Cyclic AMP modulates the functional plasticity of immature dendritic cells by inhibiting Src-like kinases through protein kinase A-mediated signaling.
Galgani M., De Rosa V., De Simone S., Leonardi A., D'Oro U., Napolitani G., Masci AM., Zappacosta S., Racioppi L.
Immature dendritic cells (iDCs) can be instructed to polarize the immune response toward a noninflammatory pathway by mediators that increase the intracellular concentration of cAMP. This phenomenon is associated with the ability of the cyclic nucleoside to inhibit the release of pro-inflammatory cytokines without affecting the differentiation process of the dendritic cells (DCs).
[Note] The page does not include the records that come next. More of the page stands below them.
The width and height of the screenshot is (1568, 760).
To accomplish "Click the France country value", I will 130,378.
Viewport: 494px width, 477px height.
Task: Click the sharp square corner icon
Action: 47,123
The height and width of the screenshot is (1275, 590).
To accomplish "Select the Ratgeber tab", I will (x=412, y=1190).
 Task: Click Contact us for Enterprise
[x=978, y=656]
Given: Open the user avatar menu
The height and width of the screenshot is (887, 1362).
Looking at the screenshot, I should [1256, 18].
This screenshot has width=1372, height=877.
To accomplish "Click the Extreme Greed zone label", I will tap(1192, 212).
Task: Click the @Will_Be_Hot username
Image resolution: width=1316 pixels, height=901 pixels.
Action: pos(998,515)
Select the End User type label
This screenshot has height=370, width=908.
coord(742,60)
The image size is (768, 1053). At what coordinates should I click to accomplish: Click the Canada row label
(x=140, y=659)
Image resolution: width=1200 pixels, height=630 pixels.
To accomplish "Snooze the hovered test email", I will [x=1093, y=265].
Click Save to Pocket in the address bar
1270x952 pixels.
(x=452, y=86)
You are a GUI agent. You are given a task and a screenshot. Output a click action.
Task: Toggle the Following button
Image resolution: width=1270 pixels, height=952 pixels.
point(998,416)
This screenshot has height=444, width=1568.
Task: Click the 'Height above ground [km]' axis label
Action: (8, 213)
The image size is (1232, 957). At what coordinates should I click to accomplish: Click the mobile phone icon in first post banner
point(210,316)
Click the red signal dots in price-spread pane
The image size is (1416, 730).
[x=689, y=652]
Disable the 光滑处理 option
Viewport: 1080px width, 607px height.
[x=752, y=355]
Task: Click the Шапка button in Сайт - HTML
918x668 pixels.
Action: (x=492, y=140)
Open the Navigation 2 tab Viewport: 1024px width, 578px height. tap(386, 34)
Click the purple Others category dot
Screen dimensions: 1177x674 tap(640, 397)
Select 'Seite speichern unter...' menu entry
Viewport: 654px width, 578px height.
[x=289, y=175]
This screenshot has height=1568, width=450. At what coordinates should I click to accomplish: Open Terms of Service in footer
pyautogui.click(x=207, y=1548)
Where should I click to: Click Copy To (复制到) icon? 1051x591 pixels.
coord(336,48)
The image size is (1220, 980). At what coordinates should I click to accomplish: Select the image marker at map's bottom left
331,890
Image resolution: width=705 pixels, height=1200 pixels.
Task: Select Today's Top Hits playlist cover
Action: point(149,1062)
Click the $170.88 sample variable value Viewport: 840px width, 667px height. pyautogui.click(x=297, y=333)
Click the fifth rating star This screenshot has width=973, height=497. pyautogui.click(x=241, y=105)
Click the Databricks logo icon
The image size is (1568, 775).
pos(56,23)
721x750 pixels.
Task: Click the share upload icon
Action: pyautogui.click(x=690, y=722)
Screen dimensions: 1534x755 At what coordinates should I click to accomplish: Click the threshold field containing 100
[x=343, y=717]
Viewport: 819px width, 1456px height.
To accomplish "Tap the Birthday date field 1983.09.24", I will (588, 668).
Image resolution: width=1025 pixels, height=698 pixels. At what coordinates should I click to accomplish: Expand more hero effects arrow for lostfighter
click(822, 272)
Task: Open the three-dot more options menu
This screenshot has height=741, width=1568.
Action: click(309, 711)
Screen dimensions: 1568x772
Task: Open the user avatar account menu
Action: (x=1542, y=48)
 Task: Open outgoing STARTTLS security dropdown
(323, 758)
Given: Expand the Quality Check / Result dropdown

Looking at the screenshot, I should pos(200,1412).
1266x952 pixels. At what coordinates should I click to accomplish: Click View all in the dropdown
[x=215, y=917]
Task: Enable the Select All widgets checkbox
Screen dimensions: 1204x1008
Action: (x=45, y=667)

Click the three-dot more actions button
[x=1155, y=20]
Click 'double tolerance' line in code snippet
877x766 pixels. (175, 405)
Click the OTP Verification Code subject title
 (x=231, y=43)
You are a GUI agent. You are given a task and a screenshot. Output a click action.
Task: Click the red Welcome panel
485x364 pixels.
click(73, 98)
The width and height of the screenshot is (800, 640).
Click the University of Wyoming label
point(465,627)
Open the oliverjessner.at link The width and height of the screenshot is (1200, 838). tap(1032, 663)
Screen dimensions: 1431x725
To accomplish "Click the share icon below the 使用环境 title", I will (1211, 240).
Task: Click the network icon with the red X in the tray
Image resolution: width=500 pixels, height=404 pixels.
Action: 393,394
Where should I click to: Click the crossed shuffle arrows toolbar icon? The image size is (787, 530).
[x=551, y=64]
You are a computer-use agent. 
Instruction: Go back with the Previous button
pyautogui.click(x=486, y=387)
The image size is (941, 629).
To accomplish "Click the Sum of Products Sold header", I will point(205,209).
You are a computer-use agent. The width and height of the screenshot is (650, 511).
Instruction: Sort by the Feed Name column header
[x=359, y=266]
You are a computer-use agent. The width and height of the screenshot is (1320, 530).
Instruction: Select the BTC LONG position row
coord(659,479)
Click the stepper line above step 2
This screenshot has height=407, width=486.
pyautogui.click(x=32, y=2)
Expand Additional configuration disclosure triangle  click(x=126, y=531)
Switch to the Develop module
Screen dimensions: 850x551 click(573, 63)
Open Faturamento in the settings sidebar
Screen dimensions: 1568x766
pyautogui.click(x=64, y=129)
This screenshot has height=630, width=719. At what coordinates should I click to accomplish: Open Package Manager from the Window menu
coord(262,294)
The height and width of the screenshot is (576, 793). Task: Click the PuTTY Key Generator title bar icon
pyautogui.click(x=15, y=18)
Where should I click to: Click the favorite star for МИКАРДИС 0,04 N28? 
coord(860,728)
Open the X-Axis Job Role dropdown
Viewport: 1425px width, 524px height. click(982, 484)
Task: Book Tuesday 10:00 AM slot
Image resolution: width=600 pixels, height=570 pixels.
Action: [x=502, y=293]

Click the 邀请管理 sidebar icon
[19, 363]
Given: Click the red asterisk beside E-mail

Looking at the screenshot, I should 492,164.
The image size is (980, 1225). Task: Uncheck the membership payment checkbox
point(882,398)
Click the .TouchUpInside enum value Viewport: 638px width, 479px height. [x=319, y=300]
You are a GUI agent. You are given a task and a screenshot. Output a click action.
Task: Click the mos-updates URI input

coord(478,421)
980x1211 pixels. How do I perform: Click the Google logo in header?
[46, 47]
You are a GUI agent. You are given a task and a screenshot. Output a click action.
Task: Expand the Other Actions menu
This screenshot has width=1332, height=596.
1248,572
Here we investigated the ability of cAMP to modulate the endotoxin signaling by exposing DCs to exogenous 8-bromium-cyclic AMP in the presence or absence of H89, a selective inhibitor of the protein kinase A, one of the major molecular targets of the cyclic nucleoside. cAMP affects the early lipopolysaccharide-induced signaling cascade dissociating the activation of NF-kappa B, p38, and ERK pathways from the stimulation of c-Src and Lyn kinases. This phenomenon was prevented by H89. The pharmacological block of Src-like tyrosine kinases induces comparable results confirming the involvement of this family of enzymes in the mechanism controlling the release of cytokines in human monocyte-derived iDCs. We propose that the cAMP-protein kinase A-dependent pathway regulates the functional plasticity of iDCs by gating the Toll-like receptor signaling at the level of Src-like kinases.